Quaternion Knowledge Graph Embeddings (2019)

(arxiv.org)

100 points | by teleforce 9 days ago

3 comments

  • vslira 8 days ago
    I'm not nearly smart enough to state this confidently, but doesn't [1] imply that exotic embeddings can always be replaced by larger Euclidean embeddings?

    [1] https://en.wikipedia.org/wiki/Nash_embedding_theorems

    • hansvm 8 days ago
      No.

      Consider a square (with graph shortest path distances) for example. All euclidean embeddings have a minimum error of 20-40% or so. If you try to embed any graph containing that subgraph (embedding friends, advertisers, words, ...), you'll similarly have guaranteed error. Relaxing the square to a squircle, you'll see that error even for a really simple manifold.

      Riemannian manifolds are a bit more special.

  • palad1n 9 days ago
    Is anyone using this? It's from 2019.
    • VHRanger 8 days ago
      These exotic (non linear algebra based) embedding representations are often slow to take off unless they have an obvious use case.

      The other one that I've always been curious of is Poincarré Embeddings [1] - where the embedding also has a hierarchical representation of the space.

      There's issues with these becoming popular:

      1. Querying the embeddings requires more math knowledge than just "lol cosine similarity". This also requires to write code for the query

      2. You can often easily match the performance with regular embeddings by just adding dimensions and training more. So the advantage of exotic embeddings has to be with the information in the more complex mathematical abstraction.

      So they need a killer usecase to become popular, it's hard to move the needle.

      [1]: https://arxiv.org/abs/1705.08039

      • nico 8 days ago
        Super interesting

        Do you think it makes sense to have a group of models, each with more ad-hoc embeddings, and coordinate them to respond according to the domain of the input?

        Do multi-modal models use the same embedding type/structure for an image, sound, text?

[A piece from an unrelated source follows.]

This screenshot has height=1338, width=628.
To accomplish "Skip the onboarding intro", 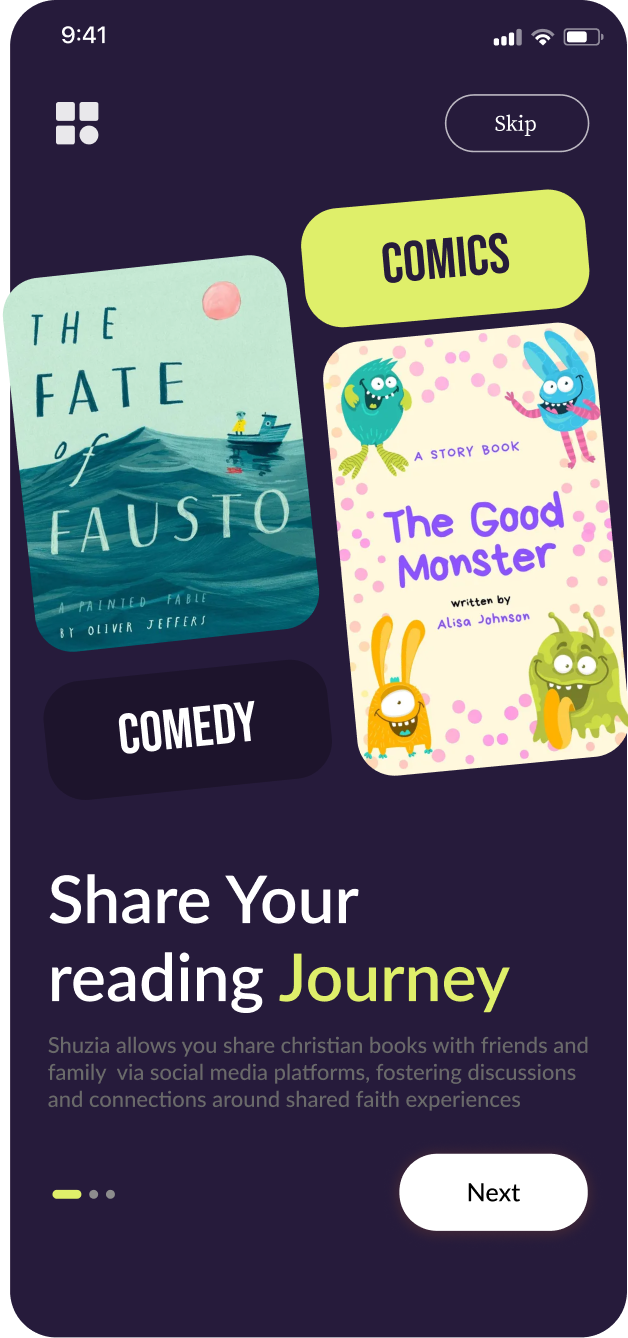I will click(x=516, y=124).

        • VHRanger 6 days ago
          I think your first question is open for people to explore.

          The answer to the second is yes - it's all vector embeddings, and they're aligned to each other by finding a dataset that matches pairs (eg. images with captions)

          The real use for exotic embeddings will have to be in analyzing the embeddings themselves I think, otherwise it's easier to shove normal vectors downstream into other models.

    • adultSwim 8 days ago
      QuatE is implemented in PyKEEN, a library for KnowEdge graph EmbeddiNgs, https://github.com/pykeen/pykeen
    • adultSwim 8 days ago
    • cess11 9 days ago
      If someone is it's probably pretty niche. RDF is a bit simpler and still not commonly used due to its perceived complexity compared to RDBMS tables or JSON.
      • nl 9 days ago
        This completely misunderstands what this is.

        In this context "knowledge graph" means a representation of knowledge independent of it's serialization format (ie, RDF vs whatever).

        It's usable wherever you have a key value (key:value of relationship) or a triple (key:relationship:something).

        This is probably 85% of everything that is stored in a database, with the exception being paths that vary enough that you can't use the path as a key or relationship. In particular, most trees are suitable if you use collapse the path down to a single relationship.

        I've done a bunch of work on graph embedding. They are very effective for use in anything that can be thought of as a recommendation system ("this person would like these books") or similarity ("this person is similar to these people").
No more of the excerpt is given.